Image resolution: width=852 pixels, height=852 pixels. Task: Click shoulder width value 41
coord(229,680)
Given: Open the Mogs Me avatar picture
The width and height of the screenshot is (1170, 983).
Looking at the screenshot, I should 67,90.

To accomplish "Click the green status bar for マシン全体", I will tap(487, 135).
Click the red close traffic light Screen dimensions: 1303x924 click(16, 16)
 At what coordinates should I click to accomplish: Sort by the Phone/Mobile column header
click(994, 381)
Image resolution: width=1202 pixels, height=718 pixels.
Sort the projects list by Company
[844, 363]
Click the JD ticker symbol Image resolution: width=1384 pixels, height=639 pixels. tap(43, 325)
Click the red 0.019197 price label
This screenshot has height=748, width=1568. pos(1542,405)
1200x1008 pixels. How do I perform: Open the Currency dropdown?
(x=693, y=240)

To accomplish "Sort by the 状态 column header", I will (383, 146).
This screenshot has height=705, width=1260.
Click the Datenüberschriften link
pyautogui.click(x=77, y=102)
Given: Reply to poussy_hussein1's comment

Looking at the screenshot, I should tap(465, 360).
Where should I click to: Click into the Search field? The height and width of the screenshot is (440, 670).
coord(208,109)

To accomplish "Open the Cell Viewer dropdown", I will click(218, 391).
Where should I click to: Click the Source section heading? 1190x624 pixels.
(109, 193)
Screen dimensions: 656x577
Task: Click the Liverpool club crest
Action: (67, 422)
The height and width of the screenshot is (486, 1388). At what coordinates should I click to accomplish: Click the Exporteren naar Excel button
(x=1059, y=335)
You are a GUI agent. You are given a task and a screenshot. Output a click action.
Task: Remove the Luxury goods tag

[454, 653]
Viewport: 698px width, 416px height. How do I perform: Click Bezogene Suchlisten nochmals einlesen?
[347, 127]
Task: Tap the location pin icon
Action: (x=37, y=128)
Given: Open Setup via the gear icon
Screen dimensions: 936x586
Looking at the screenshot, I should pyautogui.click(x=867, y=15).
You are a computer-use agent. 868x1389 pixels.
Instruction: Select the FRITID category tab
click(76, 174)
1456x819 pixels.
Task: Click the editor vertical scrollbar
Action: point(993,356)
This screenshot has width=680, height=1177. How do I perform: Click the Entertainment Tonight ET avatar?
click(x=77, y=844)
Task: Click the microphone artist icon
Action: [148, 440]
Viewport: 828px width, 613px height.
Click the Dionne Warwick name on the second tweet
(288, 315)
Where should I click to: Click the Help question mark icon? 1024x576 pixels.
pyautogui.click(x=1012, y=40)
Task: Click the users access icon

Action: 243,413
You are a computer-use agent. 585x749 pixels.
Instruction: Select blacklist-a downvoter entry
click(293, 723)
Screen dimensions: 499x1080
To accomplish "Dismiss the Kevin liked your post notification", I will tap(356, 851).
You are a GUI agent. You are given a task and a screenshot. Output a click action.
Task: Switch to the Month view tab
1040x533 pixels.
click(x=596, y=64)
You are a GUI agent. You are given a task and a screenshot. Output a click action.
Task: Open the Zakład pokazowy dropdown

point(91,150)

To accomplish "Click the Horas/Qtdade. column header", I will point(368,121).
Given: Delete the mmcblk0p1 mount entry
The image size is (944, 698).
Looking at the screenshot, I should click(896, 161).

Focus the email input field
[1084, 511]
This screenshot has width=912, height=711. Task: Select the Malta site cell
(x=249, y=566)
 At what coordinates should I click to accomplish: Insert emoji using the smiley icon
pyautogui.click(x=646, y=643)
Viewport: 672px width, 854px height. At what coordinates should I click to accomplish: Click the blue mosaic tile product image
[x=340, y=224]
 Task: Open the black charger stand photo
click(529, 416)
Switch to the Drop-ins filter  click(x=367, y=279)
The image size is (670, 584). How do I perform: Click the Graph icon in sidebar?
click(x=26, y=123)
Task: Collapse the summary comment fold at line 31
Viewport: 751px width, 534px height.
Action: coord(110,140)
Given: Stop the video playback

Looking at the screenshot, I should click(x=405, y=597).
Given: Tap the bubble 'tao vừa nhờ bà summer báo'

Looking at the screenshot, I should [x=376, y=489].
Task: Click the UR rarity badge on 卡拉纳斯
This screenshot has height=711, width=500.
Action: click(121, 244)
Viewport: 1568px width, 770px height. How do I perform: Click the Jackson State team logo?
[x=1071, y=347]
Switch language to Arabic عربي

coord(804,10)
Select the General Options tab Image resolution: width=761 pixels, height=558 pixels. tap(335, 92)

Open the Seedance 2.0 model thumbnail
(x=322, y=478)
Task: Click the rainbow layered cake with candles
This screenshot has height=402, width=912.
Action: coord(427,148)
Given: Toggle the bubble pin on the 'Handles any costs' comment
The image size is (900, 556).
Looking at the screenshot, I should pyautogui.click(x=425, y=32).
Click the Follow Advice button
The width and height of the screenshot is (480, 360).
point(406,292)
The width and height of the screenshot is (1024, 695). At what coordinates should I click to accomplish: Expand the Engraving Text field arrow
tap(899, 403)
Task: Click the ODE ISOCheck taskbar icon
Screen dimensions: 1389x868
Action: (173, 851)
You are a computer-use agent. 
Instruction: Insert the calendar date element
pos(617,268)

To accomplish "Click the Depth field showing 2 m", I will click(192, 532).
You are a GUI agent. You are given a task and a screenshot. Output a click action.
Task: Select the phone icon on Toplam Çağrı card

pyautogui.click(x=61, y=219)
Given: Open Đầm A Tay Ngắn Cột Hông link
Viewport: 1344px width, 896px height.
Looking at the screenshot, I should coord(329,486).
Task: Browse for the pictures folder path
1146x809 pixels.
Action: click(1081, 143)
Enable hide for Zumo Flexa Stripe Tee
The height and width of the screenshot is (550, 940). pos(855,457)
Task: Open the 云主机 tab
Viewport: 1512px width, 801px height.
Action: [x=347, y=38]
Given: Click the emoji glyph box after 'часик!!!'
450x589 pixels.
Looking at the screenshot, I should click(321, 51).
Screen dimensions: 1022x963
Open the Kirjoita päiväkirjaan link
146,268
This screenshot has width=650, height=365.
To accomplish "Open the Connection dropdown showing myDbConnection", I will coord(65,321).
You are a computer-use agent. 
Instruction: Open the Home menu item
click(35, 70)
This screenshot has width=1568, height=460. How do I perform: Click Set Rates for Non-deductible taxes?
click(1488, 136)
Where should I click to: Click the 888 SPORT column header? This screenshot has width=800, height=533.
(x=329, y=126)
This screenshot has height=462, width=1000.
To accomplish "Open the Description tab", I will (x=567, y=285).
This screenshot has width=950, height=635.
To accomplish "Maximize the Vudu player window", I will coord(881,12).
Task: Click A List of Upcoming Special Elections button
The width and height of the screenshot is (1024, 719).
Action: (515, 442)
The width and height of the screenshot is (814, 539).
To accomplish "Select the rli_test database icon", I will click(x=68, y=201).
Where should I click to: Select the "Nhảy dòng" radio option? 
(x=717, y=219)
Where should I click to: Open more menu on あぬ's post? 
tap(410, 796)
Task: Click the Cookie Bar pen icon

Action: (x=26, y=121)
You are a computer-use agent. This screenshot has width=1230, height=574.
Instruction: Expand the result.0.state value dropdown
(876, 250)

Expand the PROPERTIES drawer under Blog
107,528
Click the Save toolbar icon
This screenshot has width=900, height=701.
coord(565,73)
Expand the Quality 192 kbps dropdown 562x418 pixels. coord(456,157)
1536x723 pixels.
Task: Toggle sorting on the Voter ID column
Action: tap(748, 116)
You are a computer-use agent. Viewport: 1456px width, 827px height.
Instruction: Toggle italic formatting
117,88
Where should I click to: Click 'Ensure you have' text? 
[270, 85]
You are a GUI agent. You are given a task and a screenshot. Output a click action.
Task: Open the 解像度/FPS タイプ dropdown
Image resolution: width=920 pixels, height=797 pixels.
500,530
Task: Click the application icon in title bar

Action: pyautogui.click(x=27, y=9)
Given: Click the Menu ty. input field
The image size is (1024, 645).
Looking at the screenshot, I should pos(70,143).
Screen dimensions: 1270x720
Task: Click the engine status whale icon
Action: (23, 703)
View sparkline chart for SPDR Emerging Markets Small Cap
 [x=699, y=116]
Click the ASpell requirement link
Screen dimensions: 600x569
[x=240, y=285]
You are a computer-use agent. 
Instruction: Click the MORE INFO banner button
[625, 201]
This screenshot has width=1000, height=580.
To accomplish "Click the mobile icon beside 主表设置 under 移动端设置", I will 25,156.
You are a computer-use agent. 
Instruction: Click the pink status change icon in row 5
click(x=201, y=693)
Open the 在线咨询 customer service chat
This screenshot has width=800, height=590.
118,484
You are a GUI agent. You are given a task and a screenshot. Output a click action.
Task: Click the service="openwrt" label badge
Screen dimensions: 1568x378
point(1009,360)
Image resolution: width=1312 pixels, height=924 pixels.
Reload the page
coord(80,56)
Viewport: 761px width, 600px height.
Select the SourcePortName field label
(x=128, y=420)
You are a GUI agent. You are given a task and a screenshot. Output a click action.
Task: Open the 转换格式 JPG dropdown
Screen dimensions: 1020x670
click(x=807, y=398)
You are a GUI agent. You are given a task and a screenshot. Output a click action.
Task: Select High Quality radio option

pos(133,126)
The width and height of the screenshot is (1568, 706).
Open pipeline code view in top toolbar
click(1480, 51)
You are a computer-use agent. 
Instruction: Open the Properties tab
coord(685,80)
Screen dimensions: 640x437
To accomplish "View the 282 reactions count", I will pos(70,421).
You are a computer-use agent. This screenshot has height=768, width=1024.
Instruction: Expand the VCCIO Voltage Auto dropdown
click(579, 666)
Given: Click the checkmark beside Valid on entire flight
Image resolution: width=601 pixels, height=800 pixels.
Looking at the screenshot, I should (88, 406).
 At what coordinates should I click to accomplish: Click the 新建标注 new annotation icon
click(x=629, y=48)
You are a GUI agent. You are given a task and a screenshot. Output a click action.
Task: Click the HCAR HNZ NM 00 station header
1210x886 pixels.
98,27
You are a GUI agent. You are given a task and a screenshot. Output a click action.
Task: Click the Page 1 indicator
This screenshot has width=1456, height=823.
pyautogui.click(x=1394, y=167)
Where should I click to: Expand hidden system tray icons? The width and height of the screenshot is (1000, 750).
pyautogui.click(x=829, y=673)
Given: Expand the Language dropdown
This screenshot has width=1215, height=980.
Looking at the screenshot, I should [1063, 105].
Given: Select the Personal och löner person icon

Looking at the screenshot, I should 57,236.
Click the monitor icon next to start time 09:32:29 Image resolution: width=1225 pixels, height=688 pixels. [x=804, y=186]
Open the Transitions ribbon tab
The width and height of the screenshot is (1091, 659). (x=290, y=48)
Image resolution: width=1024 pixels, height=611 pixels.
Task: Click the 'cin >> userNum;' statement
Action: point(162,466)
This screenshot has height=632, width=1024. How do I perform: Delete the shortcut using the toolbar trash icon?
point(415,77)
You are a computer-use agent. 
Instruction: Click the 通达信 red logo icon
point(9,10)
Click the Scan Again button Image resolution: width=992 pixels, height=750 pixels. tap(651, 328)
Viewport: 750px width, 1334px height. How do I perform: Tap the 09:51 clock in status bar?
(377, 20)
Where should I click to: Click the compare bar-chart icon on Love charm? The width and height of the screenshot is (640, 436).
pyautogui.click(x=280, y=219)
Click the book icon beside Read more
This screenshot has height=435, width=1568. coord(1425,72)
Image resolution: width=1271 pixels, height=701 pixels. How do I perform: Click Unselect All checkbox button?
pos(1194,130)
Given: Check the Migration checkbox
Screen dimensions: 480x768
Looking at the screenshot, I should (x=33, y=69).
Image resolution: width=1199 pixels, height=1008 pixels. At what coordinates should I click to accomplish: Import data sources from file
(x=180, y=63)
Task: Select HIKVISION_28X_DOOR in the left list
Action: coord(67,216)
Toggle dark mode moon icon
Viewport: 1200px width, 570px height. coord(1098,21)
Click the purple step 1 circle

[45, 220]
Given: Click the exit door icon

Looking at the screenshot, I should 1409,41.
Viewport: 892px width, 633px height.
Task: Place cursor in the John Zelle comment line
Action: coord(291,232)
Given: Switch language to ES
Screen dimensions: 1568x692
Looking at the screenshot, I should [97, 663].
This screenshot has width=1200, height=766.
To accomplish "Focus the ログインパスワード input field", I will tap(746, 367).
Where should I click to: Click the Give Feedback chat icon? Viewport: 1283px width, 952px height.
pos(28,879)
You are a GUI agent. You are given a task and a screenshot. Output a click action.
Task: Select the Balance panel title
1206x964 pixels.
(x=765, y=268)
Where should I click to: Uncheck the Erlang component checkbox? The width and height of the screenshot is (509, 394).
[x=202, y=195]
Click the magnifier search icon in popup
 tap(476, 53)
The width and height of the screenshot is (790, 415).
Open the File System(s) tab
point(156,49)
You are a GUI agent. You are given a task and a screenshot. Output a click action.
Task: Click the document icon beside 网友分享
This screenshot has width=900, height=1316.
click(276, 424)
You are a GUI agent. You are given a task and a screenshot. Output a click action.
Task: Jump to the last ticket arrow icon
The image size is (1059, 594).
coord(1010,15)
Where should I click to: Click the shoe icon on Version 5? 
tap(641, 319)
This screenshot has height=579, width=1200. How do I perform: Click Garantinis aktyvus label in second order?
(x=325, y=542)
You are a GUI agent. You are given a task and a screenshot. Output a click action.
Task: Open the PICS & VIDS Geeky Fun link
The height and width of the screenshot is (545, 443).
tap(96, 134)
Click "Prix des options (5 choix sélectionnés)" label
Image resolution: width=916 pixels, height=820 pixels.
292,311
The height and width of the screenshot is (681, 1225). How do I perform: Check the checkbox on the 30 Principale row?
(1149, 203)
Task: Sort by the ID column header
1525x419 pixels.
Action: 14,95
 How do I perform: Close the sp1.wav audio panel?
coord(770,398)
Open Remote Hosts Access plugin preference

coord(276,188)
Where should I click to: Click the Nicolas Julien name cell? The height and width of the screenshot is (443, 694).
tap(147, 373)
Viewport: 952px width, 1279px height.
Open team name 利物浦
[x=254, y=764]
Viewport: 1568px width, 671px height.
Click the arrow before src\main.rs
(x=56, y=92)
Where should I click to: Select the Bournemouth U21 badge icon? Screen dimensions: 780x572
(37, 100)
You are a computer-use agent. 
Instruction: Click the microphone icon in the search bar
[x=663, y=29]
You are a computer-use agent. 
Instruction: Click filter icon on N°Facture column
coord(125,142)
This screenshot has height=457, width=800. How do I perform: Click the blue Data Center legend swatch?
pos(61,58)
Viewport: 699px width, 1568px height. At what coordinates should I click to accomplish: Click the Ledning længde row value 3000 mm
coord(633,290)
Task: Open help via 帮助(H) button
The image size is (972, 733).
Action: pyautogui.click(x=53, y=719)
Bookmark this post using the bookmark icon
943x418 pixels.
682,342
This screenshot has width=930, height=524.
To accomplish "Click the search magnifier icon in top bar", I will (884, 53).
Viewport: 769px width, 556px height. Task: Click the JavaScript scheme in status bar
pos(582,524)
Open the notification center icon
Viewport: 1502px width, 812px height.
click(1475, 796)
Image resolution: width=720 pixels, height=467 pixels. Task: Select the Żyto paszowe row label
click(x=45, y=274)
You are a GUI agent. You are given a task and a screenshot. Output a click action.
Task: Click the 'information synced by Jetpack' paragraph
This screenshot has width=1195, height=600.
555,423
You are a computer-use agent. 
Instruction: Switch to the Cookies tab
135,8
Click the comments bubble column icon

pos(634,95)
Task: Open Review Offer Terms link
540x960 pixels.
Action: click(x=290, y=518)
■ ■ ■
### [ASSIGNMENT]
Give back, exactly as written, the stretch from the line with "Task: Click the UR rarity badge on 卡拉纳斯" through the line with "Given: Toggle the", and no other lines from the records above.

### [TASK RESULT]
Task: Click the UR rarity badge on 卡拉纳斯
This screenshot has height=711, width=500.
Action: click(121, 244)
Viewport: 1568px width, 770px height. How do I perform: Click the Jackson State team logo?
[x=1071, y=347]
Switch language to Arabic عربي

coord(804,10)
Select the General Options tab Image resolution: width=761 pixels, height=558 pixels. tap(335, 92)

Open the Seedance 2.0 model thumbnail
(x=322, y=478)
Task: Click the rainbow layered cake with candles
This screenshot has height=402, width=912.
Action: coord(427,148)
Given: Toggle the bubble pin on the 'Handles any costs' comment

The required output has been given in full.